Human Virome Program

Data Availability

Sequencing data will be deposited at NCBI under the umbrella BioProject PRJNA1336838. Data generation is currently in the early stages - please check back for updates as datasets become available.

Data Flow

The diagram below outlines the Human Virome Program data flow from the data generating groups through data deposition, analysis and visualization. The Virtual Biorepository (VBR) at Baylor will be the first entry point for metadata from the data generating groups into the Data Coordination Center. The VBR will validate the metadata and provide the data generators with formatted templates for them to use when submitting their data to NCBI. Once the metadata is validated, the Data Repository group at the University of Maryland School of Medicine will pull the metadata from the VBR and the data files from NCBI.
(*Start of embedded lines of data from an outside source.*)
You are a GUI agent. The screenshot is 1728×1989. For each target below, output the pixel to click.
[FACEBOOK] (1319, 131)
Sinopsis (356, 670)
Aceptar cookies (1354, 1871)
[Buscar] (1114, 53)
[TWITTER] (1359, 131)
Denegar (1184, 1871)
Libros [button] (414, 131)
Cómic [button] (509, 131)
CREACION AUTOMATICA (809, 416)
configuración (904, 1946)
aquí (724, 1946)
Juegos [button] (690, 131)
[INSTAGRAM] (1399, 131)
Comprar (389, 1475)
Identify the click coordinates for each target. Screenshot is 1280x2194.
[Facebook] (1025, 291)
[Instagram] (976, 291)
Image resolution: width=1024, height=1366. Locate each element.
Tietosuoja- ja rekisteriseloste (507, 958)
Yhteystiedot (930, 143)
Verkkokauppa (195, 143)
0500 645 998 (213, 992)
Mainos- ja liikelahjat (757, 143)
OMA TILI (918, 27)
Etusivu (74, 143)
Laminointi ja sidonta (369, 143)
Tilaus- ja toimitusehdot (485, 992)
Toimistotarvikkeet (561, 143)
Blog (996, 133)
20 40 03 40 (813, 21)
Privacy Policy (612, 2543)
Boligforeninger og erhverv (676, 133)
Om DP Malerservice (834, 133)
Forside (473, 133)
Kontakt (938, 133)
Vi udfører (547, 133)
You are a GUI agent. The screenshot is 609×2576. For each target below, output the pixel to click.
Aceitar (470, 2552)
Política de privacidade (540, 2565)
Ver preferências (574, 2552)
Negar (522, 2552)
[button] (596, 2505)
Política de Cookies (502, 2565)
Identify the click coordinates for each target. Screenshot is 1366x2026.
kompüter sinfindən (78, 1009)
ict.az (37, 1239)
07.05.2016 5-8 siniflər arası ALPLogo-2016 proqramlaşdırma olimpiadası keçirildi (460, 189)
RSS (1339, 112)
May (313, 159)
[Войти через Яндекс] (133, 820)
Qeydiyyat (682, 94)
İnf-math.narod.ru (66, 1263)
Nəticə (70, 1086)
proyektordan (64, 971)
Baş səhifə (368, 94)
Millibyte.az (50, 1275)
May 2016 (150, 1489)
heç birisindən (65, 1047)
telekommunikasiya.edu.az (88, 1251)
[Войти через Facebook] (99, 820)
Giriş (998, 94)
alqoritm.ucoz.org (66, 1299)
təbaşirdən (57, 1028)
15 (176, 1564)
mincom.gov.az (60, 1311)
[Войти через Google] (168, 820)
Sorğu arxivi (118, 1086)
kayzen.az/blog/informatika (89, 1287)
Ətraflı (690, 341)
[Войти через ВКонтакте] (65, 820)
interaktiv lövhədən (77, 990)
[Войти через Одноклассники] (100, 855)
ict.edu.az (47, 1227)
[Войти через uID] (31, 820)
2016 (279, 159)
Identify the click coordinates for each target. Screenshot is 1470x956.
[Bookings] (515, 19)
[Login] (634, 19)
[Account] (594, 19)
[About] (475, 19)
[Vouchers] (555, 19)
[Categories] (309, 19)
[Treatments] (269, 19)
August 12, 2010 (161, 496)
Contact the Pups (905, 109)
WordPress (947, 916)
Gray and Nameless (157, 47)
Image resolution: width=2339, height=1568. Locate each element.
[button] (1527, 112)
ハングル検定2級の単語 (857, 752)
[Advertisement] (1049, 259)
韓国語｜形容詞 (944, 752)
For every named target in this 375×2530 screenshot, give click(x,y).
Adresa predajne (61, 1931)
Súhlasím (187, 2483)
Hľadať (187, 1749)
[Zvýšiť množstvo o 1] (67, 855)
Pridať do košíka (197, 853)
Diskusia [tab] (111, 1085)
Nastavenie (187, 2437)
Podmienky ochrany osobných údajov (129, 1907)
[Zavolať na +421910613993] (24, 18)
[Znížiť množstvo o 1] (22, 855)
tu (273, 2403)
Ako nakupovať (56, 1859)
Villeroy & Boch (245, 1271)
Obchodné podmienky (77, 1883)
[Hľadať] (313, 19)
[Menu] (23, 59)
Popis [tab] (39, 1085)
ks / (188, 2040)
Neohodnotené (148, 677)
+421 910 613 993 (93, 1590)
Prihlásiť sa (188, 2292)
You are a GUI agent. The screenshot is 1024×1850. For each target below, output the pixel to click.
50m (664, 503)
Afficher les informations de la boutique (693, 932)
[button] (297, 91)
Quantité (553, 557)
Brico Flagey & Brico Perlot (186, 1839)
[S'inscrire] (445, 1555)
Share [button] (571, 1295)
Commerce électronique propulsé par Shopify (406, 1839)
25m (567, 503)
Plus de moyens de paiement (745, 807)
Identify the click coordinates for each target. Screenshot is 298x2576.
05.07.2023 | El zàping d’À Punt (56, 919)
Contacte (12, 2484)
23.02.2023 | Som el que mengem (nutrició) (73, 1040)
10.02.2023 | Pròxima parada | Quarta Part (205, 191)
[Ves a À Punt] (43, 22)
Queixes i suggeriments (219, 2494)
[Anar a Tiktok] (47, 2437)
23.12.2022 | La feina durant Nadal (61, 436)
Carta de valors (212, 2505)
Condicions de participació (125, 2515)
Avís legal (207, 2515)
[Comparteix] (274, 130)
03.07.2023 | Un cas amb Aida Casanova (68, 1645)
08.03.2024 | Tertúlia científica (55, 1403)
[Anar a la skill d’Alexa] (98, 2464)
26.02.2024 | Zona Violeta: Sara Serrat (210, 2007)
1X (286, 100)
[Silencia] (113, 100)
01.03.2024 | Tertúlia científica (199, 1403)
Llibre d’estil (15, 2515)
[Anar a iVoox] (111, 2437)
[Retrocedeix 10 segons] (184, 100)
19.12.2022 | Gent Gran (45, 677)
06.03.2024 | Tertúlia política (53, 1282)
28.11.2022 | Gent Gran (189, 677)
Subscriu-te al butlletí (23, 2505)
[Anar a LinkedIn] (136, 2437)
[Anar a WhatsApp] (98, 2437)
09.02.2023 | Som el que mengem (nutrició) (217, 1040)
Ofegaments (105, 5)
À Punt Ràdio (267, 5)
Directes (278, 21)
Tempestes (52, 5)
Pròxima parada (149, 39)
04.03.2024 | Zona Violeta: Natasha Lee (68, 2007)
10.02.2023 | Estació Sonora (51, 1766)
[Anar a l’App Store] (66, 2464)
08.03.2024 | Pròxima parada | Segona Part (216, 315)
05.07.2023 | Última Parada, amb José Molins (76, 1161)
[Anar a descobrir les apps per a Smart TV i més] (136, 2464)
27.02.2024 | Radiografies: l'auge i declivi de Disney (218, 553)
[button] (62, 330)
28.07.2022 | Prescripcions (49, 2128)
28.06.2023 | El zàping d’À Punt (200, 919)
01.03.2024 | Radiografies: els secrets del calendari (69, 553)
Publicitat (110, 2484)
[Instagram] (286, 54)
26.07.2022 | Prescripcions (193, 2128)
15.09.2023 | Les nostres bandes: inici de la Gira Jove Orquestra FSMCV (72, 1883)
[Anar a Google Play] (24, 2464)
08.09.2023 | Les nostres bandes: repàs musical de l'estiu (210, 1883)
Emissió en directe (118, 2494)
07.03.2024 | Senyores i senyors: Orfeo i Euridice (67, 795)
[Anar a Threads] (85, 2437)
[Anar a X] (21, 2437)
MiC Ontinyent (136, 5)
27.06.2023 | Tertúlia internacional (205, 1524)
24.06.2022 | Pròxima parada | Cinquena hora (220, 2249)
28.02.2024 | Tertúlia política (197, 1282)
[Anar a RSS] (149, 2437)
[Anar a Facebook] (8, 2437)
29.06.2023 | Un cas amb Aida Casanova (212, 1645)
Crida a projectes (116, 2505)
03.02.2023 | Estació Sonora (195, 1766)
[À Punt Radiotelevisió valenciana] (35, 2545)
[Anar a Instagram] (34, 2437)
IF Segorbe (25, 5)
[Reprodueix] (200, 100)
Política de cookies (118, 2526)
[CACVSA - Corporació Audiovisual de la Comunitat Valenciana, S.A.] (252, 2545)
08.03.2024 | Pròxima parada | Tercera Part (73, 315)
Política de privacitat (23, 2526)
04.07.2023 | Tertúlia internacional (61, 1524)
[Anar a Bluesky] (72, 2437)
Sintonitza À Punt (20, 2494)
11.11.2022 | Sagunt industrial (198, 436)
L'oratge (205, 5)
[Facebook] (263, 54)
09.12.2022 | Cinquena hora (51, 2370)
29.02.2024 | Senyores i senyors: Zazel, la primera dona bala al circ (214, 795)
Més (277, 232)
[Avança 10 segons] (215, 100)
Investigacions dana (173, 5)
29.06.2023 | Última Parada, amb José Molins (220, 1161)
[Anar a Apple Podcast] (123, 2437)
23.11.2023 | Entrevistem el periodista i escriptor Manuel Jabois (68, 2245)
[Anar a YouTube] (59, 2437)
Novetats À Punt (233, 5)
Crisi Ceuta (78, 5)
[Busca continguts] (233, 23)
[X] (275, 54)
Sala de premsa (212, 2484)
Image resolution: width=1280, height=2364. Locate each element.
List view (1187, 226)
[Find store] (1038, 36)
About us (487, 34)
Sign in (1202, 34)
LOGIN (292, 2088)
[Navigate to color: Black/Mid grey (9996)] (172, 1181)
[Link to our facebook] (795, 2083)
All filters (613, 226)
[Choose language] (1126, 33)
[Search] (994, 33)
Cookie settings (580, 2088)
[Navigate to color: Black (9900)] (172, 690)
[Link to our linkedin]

The metadata will be used to power the HVP Data Portal, a web-based tool that provides users with the ability to search for HVP primary and derived data files of interest based on the metadata. Centralized consistent processing of the primary data will be carried out at Harvard and that information will be sent to the Integrated Microbial Genomes repository at the Joint Genomes Institute where users can access all the tools of that resource to visualize and explore the data.

Metadata Dictionary

A comprehensive and harmonized metadata framework for participants, samples,libraries, files, and data analyses across all Human Virome Program projects was developed through the work of the HVP Metadata Working Group. All 15 funded groups within the HVP were invited to participate in and sign-off on the metadata fields, their definitions, and how the values for each field would be captured. This resulted in five data dictionaries and associated templates that data generators will use to submit metadata to the Virtual Biorepository within the HVP Coordination Center.